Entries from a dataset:
□ □ □ □
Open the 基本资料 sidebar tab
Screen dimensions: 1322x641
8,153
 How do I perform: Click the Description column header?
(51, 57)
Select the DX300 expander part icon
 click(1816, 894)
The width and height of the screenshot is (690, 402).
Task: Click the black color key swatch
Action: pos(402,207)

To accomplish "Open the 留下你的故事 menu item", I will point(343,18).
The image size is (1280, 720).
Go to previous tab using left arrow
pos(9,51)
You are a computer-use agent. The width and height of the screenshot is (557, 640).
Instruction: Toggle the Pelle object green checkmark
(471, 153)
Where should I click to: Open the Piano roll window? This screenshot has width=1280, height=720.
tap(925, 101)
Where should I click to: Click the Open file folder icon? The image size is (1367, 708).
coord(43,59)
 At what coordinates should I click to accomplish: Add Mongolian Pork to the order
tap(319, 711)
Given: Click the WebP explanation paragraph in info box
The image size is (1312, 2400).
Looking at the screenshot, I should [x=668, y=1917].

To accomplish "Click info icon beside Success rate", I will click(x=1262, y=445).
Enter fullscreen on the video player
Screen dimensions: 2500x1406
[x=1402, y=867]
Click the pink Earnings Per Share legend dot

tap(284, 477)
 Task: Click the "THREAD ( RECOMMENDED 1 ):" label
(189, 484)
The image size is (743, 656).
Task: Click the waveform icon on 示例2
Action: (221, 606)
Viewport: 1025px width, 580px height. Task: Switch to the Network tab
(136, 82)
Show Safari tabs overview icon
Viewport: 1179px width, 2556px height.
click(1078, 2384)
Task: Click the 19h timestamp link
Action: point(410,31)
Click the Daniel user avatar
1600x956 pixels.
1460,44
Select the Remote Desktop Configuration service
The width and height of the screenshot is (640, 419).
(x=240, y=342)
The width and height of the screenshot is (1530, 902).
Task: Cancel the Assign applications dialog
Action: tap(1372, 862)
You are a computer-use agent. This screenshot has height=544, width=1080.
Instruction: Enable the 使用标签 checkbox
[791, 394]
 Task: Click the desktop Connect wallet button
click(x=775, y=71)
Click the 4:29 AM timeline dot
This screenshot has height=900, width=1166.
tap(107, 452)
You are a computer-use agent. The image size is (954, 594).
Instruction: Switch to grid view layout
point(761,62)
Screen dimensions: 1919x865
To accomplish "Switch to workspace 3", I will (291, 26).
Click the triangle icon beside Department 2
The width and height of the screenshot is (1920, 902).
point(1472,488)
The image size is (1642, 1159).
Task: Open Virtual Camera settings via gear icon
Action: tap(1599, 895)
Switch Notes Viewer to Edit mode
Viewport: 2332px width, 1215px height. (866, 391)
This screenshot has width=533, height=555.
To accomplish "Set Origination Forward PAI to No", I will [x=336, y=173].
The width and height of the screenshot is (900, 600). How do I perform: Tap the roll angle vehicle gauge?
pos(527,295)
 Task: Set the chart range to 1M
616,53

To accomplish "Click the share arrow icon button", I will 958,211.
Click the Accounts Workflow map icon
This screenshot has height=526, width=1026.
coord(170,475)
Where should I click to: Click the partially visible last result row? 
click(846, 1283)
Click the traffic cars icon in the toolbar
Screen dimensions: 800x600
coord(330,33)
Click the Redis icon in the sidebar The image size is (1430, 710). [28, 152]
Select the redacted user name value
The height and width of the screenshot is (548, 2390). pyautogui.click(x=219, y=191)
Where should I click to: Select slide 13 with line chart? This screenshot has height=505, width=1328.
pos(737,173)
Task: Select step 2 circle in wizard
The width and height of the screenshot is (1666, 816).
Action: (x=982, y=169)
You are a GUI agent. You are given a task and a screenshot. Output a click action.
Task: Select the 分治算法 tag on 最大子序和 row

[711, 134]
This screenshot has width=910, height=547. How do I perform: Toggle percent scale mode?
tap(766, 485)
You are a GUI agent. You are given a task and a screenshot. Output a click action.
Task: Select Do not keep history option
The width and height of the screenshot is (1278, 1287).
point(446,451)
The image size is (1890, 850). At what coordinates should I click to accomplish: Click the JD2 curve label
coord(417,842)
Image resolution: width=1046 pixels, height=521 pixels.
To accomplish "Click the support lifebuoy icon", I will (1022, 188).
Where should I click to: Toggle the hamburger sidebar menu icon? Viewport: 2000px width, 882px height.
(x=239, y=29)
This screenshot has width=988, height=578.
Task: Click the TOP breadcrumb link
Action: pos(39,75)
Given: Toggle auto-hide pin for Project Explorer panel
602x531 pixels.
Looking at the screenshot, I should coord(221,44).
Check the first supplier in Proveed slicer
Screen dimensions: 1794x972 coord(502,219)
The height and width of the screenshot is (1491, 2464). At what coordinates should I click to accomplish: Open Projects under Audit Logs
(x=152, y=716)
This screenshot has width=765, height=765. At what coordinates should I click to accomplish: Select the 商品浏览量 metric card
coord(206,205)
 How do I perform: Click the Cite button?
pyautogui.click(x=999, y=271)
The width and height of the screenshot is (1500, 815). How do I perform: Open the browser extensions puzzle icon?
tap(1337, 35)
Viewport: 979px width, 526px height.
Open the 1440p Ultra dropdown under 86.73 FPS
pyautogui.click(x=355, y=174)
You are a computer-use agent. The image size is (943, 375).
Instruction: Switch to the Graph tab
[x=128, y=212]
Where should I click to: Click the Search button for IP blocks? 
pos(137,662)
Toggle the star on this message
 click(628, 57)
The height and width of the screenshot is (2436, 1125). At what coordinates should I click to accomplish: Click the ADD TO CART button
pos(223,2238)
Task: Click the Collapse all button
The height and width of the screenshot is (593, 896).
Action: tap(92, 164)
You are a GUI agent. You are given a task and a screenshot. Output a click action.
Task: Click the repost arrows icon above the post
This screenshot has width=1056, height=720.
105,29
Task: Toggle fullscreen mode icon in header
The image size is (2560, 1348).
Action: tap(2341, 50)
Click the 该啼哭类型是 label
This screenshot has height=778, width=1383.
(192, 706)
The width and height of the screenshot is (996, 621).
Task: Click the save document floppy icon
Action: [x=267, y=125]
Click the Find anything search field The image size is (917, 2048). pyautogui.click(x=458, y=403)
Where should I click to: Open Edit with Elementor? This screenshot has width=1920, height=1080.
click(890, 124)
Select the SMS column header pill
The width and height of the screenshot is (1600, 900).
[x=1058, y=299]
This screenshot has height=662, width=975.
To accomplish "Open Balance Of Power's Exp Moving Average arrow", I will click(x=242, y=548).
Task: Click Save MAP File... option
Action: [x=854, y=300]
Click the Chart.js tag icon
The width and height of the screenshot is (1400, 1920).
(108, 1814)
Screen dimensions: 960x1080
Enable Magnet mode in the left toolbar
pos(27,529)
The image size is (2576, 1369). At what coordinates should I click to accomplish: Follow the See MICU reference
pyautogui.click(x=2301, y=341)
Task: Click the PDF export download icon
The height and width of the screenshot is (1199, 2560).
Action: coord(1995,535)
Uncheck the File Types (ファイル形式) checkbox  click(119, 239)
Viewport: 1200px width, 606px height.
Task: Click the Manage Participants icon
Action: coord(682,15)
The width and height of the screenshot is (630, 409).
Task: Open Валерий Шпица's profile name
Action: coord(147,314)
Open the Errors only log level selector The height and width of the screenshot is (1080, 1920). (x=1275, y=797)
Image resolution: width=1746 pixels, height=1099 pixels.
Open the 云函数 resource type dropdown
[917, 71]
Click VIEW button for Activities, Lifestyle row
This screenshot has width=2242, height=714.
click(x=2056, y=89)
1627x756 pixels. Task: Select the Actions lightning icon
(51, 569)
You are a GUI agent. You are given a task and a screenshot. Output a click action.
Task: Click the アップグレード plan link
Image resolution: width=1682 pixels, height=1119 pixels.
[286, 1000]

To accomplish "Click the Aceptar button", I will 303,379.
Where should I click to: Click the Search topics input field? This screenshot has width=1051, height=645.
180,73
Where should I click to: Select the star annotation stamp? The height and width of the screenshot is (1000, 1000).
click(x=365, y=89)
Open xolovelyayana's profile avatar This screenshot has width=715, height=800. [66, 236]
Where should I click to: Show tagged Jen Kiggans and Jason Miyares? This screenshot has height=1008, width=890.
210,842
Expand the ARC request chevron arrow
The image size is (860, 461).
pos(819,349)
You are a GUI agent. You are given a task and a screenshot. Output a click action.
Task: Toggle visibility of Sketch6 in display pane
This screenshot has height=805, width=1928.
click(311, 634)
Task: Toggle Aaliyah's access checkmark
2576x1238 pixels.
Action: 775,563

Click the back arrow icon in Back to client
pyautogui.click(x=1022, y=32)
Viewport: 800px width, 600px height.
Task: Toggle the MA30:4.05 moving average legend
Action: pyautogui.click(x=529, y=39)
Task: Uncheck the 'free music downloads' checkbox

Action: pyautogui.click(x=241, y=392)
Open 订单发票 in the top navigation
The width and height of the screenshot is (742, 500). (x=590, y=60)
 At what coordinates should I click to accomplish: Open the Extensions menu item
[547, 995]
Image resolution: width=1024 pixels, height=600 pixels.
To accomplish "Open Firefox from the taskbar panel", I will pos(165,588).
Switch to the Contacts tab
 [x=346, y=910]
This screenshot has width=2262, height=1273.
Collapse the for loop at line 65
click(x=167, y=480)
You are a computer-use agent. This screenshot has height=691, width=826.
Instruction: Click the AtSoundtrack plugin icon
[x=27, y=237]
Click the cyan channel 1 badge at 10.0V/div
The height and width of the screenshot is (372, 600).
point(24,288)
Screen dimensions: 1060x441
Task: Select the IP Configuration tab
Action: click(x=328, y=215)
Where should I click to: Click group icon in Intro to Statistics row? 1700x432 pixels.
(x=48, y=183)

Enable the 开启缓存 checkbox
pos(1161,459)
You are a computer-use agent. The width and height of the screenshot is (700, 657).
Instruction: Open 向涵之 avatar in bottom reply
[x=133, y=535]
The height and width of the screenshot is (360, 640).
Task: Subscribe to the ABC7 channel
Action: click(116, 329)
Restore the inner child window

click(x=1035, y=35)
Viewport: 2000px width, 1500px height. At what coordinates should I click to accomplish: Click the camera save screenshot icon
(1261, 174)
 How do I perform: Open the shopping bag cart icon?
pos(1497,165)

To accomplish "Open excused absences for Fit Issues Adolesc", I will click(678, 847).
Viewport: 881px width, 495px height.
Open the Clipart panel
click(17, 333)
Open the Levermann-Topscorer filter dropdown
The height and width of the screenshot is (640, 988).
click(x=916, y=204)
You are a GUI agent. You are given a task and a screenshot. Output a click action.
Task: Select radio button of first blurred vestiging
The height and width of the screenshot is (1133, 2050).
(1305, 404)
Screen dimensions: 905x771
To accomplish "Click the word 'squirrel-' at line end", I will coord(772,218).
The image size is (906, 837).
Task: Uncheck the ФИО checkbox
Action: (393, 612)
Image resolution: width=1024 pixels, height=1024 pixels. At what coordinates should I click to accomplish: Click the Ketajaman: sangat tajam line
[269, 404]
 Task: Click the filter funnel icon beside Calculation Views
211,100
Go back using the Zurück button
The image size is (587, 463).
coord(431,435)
□ □ □ □
GIVEN TASK – Update only the part of the material that opens with the line containing "Screen dimensions: 1919x865" and closes with the line containing "will (291, 26).", changing "workspace 3" to "workspace 2" and keeping every other character as it is.

REPLY –
Screen dimensions: 1919x865
To accomplish "Switch to workspace 2", I will (291, 26).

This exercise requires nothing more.